A peine sortie de mes fièvres tropicales, j’atterris au cinéma Nerwaya, où les brochettes bien pimentées à 100 f CFA sont toujours aussi bonnes, la tradition ne déroge pas. Là, la tradition ne déroge pas non plus… le film de Jean-Marie Teno, notre grand documentariste camerounais, auteur notamment du « Malentendu colonial » ou d’« Afrique je te plumerai », commence dans un vent de panique molle avec une bonne heure de retard. Comment un jeune cinéaste peut-il se lancer dans le monde du show business africain ? De la manière suivante : la panique molle continue, un animateur tente d’animer, on attend la copie 35 mm du film qui se balade encore quelque part entre l’aéroport de Ouagadougou et la salle, à moins qu’elle n’ait été retenue par le jury du festival qui n’avait rien trouvé de mieux que d’examiner le film dans une chambre d’hôtel climatisée… au moment même où le film devait être présenté au public…

Donc, on demande s’il n’y a pas quelqu’un dans la salle qui aurait quelque chose à raconter, un conte africain pourquoi pas, si quelqu’un se sent… et là, un jeune qui était venu avec son court-métrage fait de bric et de broc à Ouagadougou dit : « moi, moi, j’ai un film ! un court-métrage ! ». Et le film de ce jeune homme a rencontré son premier public au cinéma Nerwaya. Il y était question de vélos customisés avec des radios, si j’ai bien compris. Cette invention allait sauver le village de son inventeur. La lumière se rallume enfin, on a retrouvé la copie du film de Monsieur Teno ! Le retard du film « Lieux saints », une réflexion sur les cinémas de quartier (à travers une étude de cas particulier), car pour Jean-Marie Teno - peut-être en mal d’inspiration ou en crise de foi (Jean-Marie, ne me téléphone pas pour m’engueuler)-, les cinémas de quartiers sont des lieux saints, en tout cas, à Ouagadougou, la religion du cinéma fait des émules tous les deux ans, comme le chante le clip qui passe en boucle sur la RTB, et nous nous en réjouissons ! - se répercute sur le retard du film documentaire du Belge Thierry Michel, « Katanga Business », qui m’emporte dans l’aventure de l’amitié… entre la Belgique et le Congo, devenue aujourd’hui une amitié… avec les investisseurs Chinois. Dans l’ensemble, exploités pour exploités, les mineurs katangais n’ont guère vu leur sort évoluer dans l’échange.

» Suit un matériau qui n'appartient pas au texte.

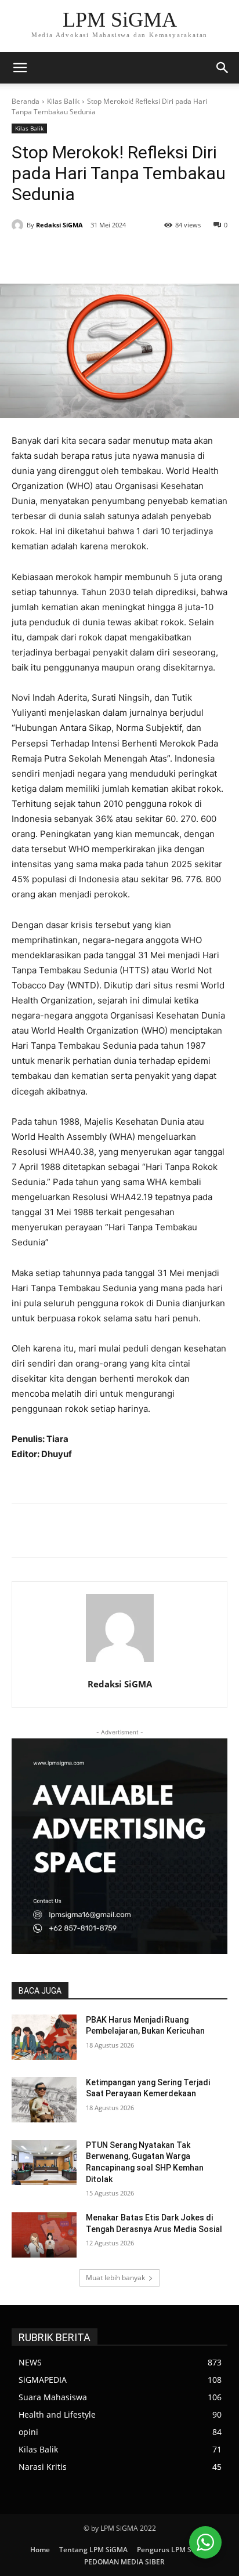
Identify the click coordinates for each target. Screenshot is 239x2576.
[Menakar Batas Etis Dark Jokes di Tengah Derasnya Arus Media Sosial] (44, 2235)
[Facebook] (59, 254)
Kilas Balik (63, 101)
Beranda (25, 101)
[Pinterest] (113, 254)
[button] (223, 68)
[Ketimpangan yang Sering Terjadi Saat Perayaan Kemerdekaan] (44, 2099)
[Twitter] (86, 254)
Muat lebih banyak (115, 2277)
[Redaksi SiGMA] (19, 225)
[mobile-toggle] (19, 68)
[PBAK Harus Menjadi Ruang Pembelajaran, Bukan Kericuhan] (44, 2037)
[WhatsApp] (139, 254)
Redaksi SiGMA (59, 224)
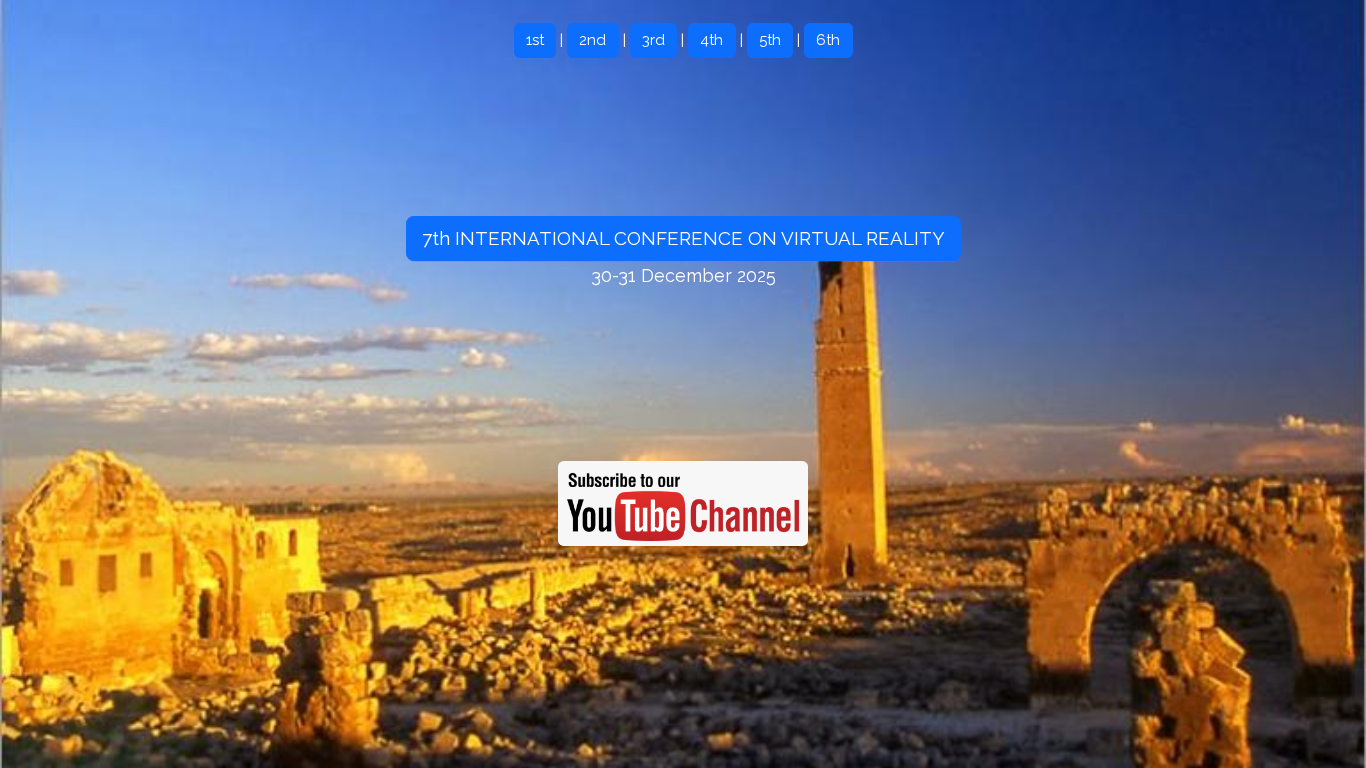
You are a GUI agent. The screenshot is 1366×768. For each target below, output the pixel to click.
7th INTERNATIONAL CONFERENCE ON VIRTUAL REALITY (683, 238)
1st (535, 40)
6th (828, 40)
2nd (592, 40)
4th (711, 40)
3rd (653, 40)
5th (770, 40)
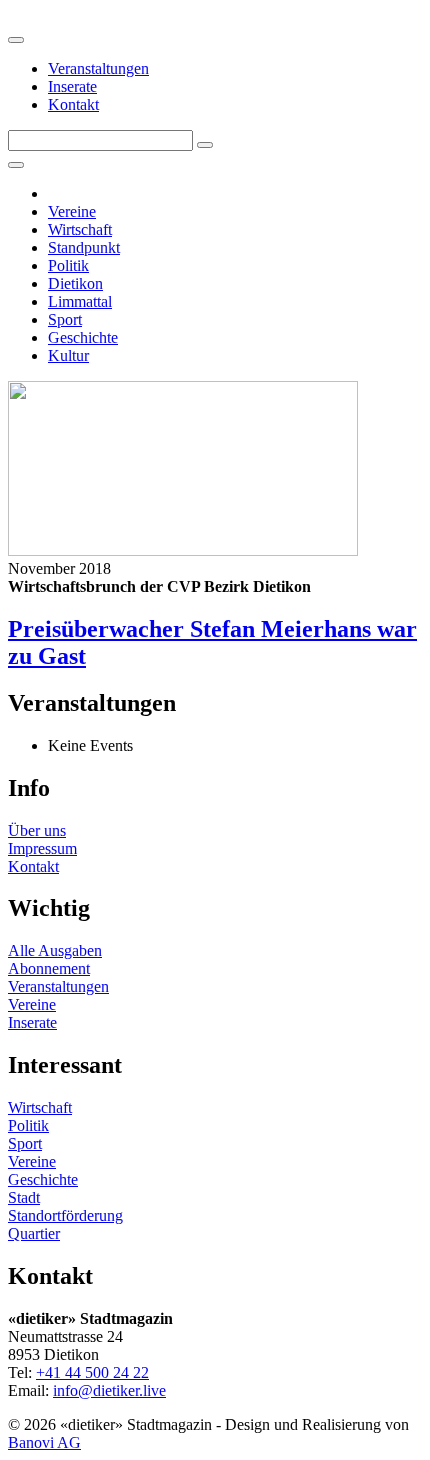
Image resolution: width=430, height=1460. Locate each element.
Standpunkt (84, 247)
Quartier (34, 1233)
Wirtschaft (80, 229)
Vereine (72, 211)
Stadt (24, 1197)
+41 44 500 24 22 (92, 1372)
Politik (68, 265)
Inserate (72, 86)
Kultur (68, 355)
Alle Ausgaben (55, 950)
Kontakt (73, 104)
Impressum (42, 848)
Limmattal (80, 301)
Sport (65, 319)
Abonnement (49, 968)
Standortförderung (65, 1215)
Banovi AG (44, 1442)
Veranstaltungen (98, 68)
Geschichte (83, 337)
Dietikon (75, 283)
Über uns (37, 830)
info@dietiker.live (109, 1390)
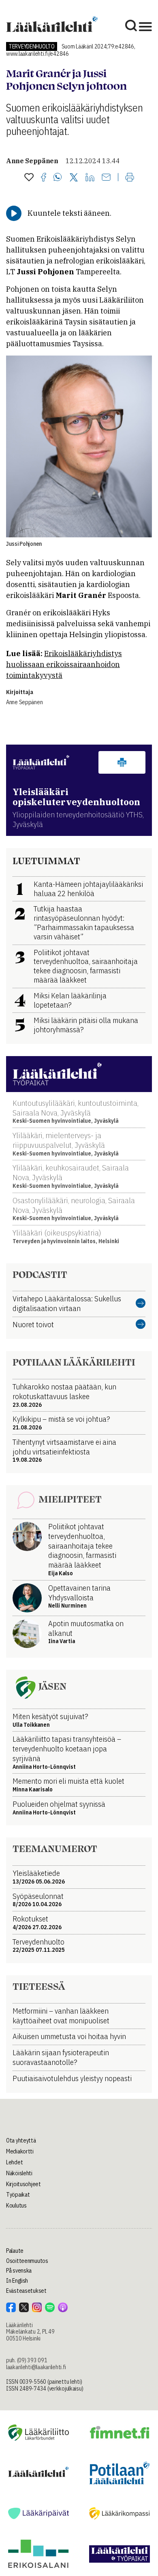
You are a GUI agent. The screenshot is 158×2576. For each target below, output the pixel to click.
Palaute (14, 2250)
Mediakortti (20, 2151)
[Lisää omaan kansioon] (29, 178)
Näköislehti (19, 2173)
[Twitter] (73, 178)
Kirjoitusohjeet (23, 2184)
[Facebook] (43, 178)
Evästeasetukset (26, 2290)
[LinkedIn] (89, 178)
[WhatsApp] (57, 178)
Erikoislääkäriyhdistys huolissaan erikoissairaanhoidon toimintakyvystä (64, 664)
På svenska (19, 2270)
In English (17, 2280)
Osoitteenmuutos (27, 2261)
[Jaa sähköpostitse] (106, 178)
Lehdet (14, 2162)
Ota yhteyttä (21, 2140)
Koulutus (16, 2205)
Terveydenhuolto (32, 46)
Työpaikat (18, 2194)
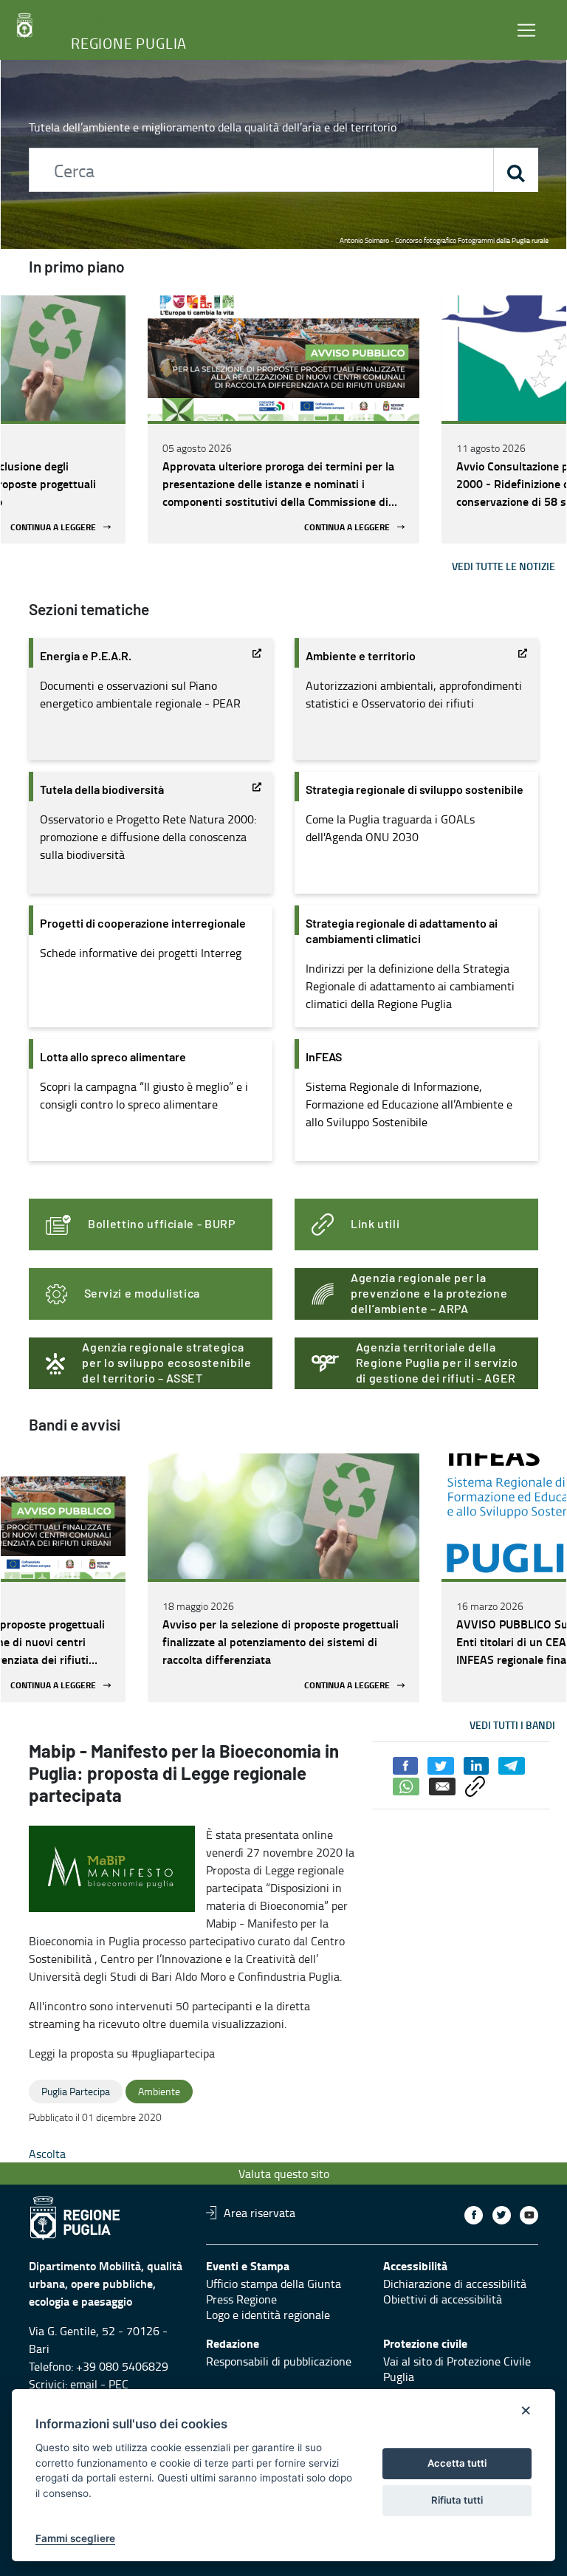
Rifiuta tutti (457, 2500)
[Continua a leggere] (283, 358)
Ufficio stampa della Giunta (273, 2283)
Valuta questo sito (283, 2173)
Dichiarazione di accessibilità (454, 2283)
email (83, 2384)
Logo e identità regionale (268, 2314)
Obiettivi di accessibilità (442, 2299)
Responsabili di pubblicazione (278, 2361)
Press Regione (241, 2299)
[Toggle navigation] (526, 29)
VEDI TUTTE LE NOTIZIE (503, 566)
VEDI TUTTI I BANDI (512, 1725)
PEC (118, 2384)
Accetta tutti (457, 2463)
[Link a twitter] (501, 2215)
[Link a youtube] (529, 2215)
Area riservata (259, 2212)
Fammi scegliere (75, 2538)
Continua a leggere (53, 527)
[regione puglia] (26, 26)
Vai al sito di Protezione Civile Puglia (457, 2369)
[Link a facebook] (473, 2215)
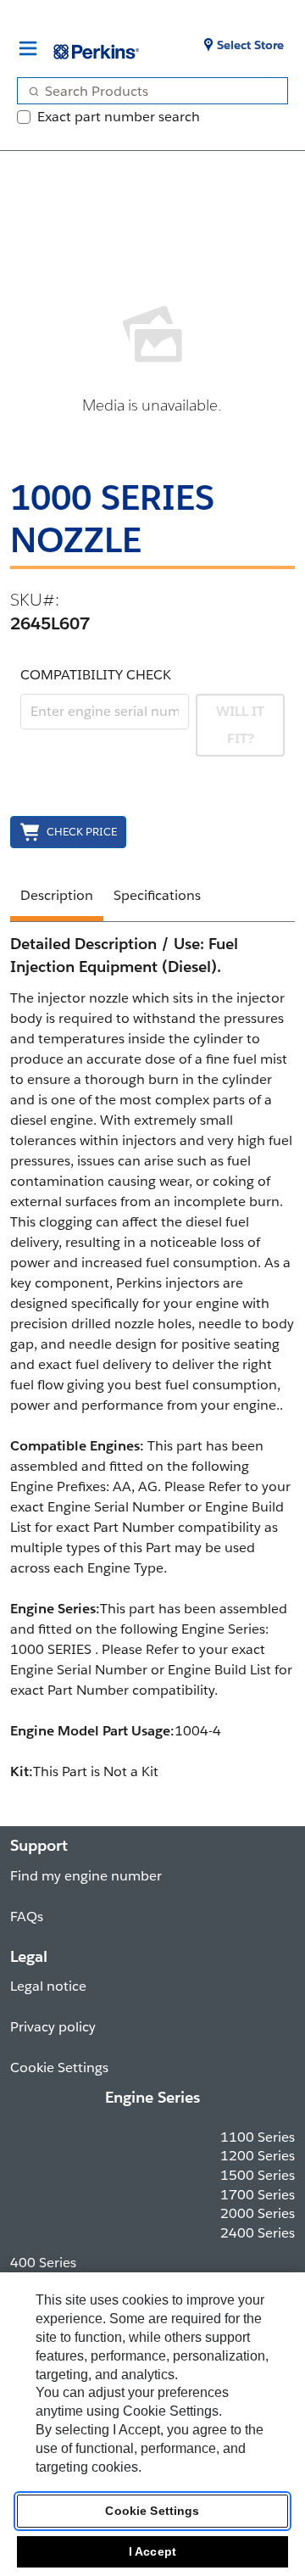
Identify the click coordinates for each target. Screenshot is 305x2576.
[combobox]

Retard pour retard, le film « La rivale » de Edouard Carrion, dont le personnage principal est interprété par Laurentine Milébo, également auteur du scénario, est projeté dans une salle quasi-vide, à minuit passées. Laurentine est effondrée, le Fespaco est ingrat. Mais il paraît que le film aura droit à une deuxième projection, ce qui n’est d’ailleurs pas le cas des documentaires, espérons lui un rattrapage digne d’elle et de tout ce qu’elle a donné pour ce joli film.

« On se retrouve à l’indé ?
D’accord lundi, mais où ?
On se retrouve à l’indé, quoi ?
D’accord mais où ? »

Je ne sais plus quel jour j’ai surpris cette conversation. La nuit ouagalaise résonne de concerts, de fête, les maquis sont pleins à craquer jusque tard dans la nuit. Je n’ai pas encore mis les pieds à l’Indépendance…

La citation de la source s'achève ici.